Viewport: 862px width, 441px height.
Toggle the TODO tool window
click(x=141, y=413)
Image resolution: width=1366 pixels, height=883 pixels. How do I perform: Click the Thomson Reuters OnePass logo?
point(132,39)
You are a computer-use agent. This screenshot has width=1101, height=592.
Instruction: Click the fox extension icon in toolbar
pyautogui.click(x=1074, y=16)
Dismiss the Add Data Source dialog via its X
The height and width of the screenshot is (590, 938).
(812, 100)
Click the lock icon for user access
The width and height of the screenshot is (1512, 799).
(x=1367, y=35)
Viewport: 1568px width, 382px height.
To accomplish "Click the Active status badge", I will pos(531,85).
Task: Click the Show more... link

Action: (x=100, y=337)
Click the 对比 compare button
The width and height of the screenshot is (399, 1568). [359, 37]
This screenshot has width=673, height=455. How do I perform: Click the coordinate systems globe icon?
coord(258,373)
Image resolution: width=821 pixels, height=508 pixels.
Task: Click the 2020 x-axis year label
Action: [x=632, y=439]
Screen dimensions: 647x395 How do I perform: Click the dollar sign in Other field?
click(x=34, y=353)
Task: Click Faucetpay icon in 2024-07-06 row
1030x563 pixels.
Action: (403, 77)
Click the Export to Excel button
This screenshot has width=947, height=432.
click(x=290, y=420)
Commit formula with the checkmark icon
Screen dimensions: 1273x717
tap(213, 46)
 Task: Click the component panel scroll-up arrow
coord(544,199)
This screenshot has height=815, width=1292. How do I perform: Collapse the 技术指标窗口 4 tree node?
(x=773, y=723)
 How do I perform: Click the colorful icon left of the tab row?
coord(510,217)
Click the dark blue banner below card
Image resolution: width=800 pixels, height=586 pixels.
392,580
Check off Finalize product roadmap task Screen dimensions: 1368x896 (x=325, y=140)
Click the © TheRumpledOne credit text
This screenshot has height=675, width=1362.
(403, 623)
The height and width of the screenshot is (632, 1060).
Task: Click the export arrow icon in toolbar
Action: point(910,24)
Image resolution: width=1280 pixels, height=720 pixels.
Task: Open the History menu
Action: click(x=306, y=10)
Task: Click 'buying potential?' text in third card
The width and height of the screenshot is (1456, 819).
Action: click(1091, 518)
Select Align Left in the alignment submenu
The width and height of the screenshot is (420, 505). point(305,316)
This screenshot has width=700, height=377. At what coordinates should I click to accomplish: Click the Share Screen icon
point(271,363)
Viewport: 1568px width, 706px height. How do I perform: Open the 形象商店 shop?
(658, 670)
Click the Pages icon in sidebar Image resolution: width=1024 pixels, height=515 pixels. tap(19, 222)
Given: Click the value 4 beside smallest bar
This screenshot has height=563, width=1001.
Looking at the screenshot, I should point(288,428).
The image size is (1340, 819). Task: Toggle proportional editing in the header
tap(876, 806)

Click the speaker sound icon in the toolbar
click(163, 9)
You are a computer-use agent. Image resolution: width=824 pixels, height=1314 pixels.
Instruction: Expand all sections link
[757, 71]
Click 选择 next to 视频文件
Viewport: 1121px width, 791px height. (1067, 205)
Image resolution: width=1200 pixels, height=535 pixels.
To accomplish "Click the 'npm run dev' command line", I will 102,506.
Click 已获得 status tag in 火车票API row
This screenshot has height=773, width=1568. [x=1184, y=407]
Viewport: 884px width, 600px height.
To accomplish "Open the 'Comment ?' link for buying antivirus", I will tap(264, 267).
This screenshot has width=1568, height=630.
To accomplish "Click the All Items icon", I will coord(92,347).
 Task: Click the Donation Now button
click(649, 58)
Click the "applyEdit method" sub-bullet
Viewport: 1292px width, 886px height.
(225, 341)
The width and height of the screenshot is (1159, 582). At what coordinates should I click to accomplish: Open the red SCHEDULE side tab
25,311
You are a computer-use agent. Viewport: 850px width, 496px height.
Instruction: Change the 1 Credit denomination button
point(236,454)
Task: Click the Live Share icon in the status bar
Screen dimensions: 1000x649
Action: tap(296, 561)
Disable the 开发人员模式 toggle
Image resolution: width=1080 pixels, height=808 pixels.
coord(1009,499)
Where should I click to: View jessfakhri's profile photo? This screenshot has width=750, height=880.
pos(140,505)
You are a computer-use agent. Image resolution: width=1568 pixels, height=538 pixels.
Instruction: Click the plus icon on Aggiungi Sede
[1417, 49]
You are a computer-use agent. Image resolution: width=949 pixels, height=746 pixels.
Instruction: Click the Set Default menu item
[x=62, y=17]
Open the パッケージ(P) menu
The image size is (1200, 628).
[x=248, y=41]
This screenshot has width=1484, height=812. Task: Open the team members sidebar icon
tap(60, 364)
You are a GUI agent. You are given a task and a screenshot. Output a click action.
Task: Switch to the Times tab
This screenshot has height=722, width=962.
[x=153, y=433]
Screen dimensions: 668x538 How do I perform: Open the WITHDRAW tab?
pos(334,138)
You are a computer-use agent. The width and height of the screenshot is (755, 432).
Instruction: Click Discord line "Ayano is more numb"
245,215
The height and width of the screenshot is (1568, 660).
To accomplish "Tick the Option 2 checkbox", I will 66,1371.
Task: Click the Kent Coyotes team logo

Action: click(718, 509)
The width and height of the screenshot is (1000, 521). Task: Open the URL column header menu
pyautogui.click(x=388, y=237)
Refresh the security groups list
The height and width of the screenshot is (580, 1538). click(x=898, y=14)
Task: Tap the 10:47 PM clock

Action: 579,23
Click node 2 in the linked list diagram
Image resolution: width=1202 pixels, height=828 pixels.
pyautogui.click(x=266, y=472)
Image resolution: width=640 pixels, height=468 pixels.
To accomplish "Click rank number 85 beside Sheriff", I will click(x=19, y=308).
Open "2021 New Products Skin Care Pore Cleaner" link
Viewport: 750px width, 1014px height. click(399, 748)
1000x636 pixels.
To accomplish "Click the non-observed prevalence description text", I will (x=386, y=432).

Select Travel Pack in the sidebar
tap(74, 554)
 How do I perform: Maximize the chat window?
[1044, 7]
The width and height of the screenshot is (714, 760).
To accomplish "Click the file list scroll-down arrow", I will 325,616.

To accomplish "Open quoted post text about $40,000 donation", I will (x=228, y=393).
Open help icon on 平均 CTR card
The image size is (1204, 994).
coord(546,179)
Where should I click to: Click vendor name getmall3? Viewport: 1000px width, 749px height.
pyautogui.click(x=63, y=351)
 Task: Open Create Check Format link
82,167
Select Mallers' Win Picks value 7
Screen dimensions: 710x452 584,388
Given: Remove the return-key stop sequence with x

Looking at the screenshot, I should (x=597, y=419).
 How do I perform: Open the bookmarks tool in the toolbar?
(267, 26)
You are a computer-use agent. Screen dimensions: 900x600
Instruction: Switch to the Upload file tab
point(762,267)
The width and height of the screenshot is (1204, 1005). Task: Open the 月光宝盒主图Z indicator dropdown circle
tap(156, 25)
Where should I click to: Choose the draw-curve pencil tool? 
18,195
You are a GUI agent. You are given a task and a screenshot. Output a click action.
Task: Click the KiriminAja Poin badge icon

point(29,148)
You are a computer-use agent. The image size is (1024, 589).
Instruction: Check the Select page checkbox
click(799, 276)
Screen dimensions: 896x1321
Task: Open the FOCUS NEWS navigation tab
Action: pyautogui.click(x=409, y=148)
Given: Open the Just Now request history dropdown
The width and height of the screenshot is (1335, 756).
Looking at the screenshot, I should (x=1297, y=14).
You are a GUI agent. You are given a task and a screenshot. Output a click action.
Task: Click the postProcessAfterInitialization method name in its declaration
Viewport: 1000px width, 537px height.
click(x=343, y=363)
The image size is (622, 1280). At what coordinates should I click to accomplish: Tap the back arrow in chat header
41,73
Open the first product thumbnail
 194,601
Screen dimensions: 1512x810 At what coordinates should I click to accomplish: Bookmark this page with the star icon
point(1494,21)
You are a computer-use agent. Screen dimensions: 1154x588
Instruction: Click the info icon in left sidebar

-=-=-=-=-

# EXERCISE BRIEF
Start with the line above that contains "Dismiss the Add Data Source dialog via its X" and stop after the line that contains "Click the © TheRumpledOne credit text". Output those lines exactly, and only those.

# ANSWER TO THIS TASK
Dismiss the Add Data Source dialog via its X
The height and width of the screenshot is (590, 938).
(812, 100)
Click the lock icon for user access
The width and height of the screenshot is (1512, 799).
(x=1367, y=35)
Viewport: 1568px width, 382px height.
To accomplish "Click the Active status badge", I will pos(531,85).
Task: Click the Show more... link

Action: (x=100, y=337)
Click the 对比 compare button
The width and height of the screenshot is (399, 1568). [359, 37]
This screenshot has width=673, height=455. How do I perform: Click the coordinate systems globe icon?
coord(258,373)
Image resolution: width=821 pixels, height=508 pixels.
Task: Click the 2020 x-axis year label
Action: [x=632, y=439]
Screen dimensions: 647x395 How do I perform: Click the dollar sign in Other field?
click(x=34, y=353)
Task: Click Faucetpay icon in 2024-07-06 row
1030x563 pixels.
Action: (403, 77)
Click the Export to Excel button
This screenshot has width=947, height=432.
click(x=290, y=420)
Commit formula with the checkmark icon
Screen dimensions: 1273x717
tap(213, 46)
 Task: Click the component panel scroll-up arrow
coord(544,199)
This screenshot has height=815, width=1292. How do I perform: Collapse the 技术指标窗口 4 tree node?
(x=773, y=723)
 How do I perform: Click the colorful icon left of the tab row?
coord(510,217)
Click the dark blue banner below card
Image resolution: width=800 pixels, height=586 pixels.
392,580
Check off Finalize product roadmap task Screen dimensions: 1368x896 (x=325, y=140)
Click the © TheRumpledOne credit text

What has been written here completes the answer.